ECLI:NL:CRVB:2008:BG3007
Centrale Raad van Beroep
Intrekking van WAJONG-uitkering en beoordeling van arbeidsongeschiktheid
In deze zaak gaat het om de intrekking van de WAJONG-uitkering van appellant per 16 februari 2006, zoals vastgesteld door het Uitvoeringsinstituut werknemersverzekeringen (Uwv). De rechtbank Roermond had het beroep van appellant tegen het besluit van het Uwv ongegrond verklaard, waarbij het Uwv zich baseerde op een medische beoordeling die vrijwel ongewijzigd was ten opzichte van een eerdere beoordeling. Echter, de arbeidskundige beoordeling had geleid tot de conclusie dat er andere functies beschikbaar waren die een hogere resterende verdiencapaciteit opleverden, waardoor de mate van arbeidsongeschiktheid lager werd ingeschat.
Appellant heeft hoger beroep ingesteld, waarbij zijn gemachtigde, mr. Z.M. Alaca, aanvoerde dat het onbegrijpelijk was dat de uitkering werd ingetrokken terwijl de medische situatie van appellant niet was veranderd. Het Uwv verdedigde zich door te stellen dat de arbeidskundige beoordeling ook een belangrijke rol speelt in de vaststelling van de arbeidsongeschiktheid. De Centrale Raad van Beroep heeft de argumenten van appellant en het Uwv overwogen en geconcludeerd dat de grief van appellant over de niet-tijdige motivering van de signaleringen door de bezwaararbeidsdeskundige doel trof. De Raad oordeelde dat de rechtbank het beroep gegrond had moeten verklaren en het bestreden besluit had moeten vernietigen, maar met instandlating van de rechtsgevolgen.

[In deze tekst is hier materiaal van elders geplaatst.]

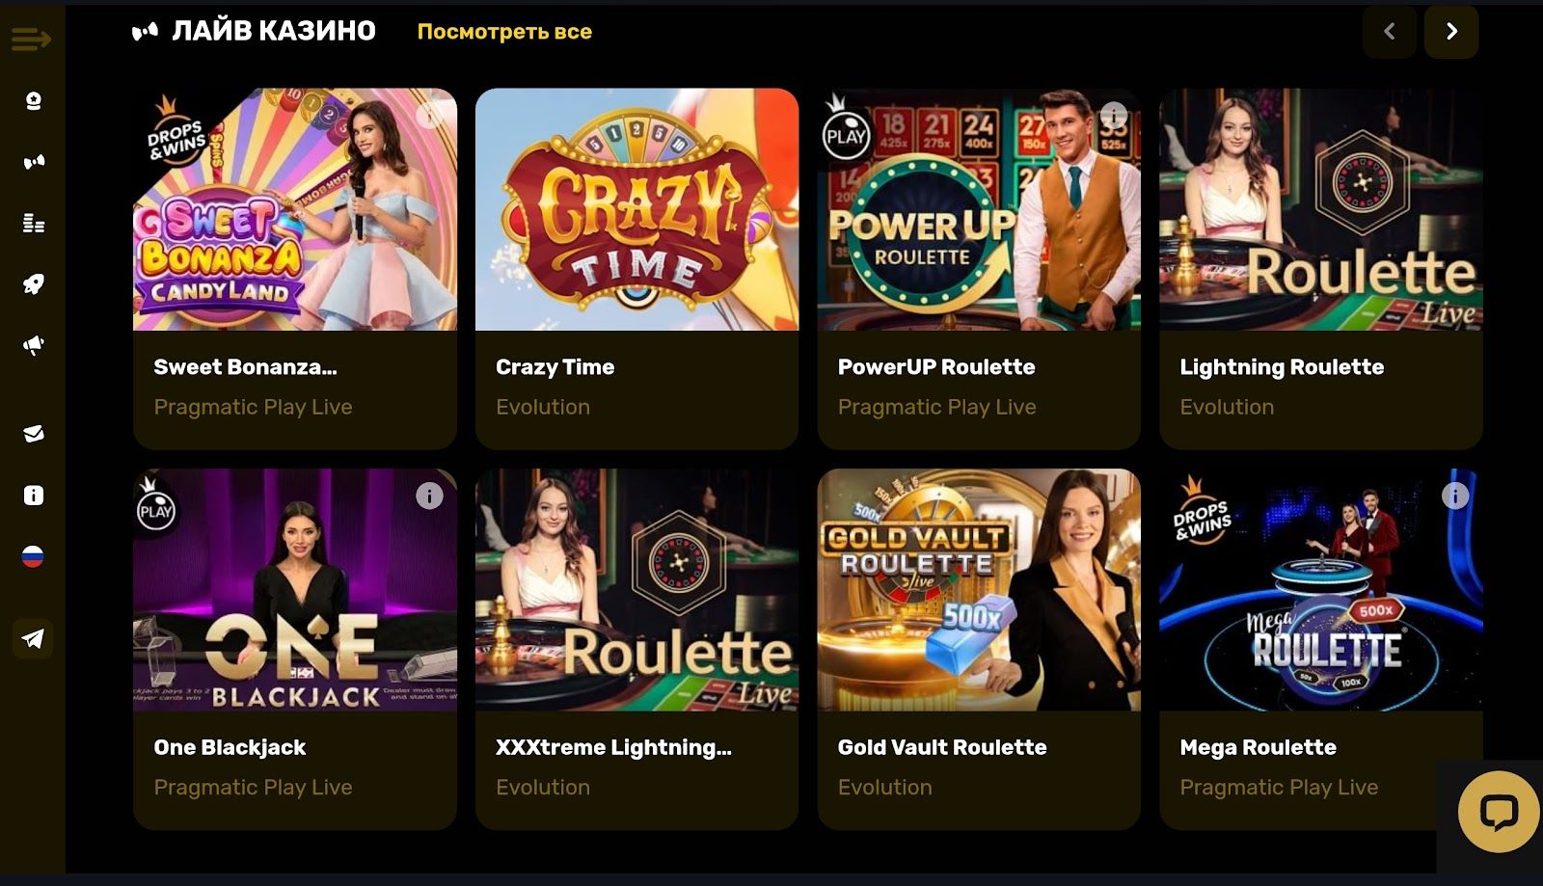1543x886 pixels.
Task: Click the Lightning Roulette game title
Action: coord(1282,367)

Uiteindelijk heeft de Centrale Raad van Beroep de aangevallen uitspraak en het bestreden besluit vernietigd, maar de rechtsgevolgen van het vernietigde besluit in stand gelaten. Tevens is het Uwv veroordeeld in de proceskosten van appellant, die zijn begroot op € 966,-. De uitspraak is gedaan door J. Brand, in tegenwoordigheid van M. Lochs als griffier, op 31 oktober 2008.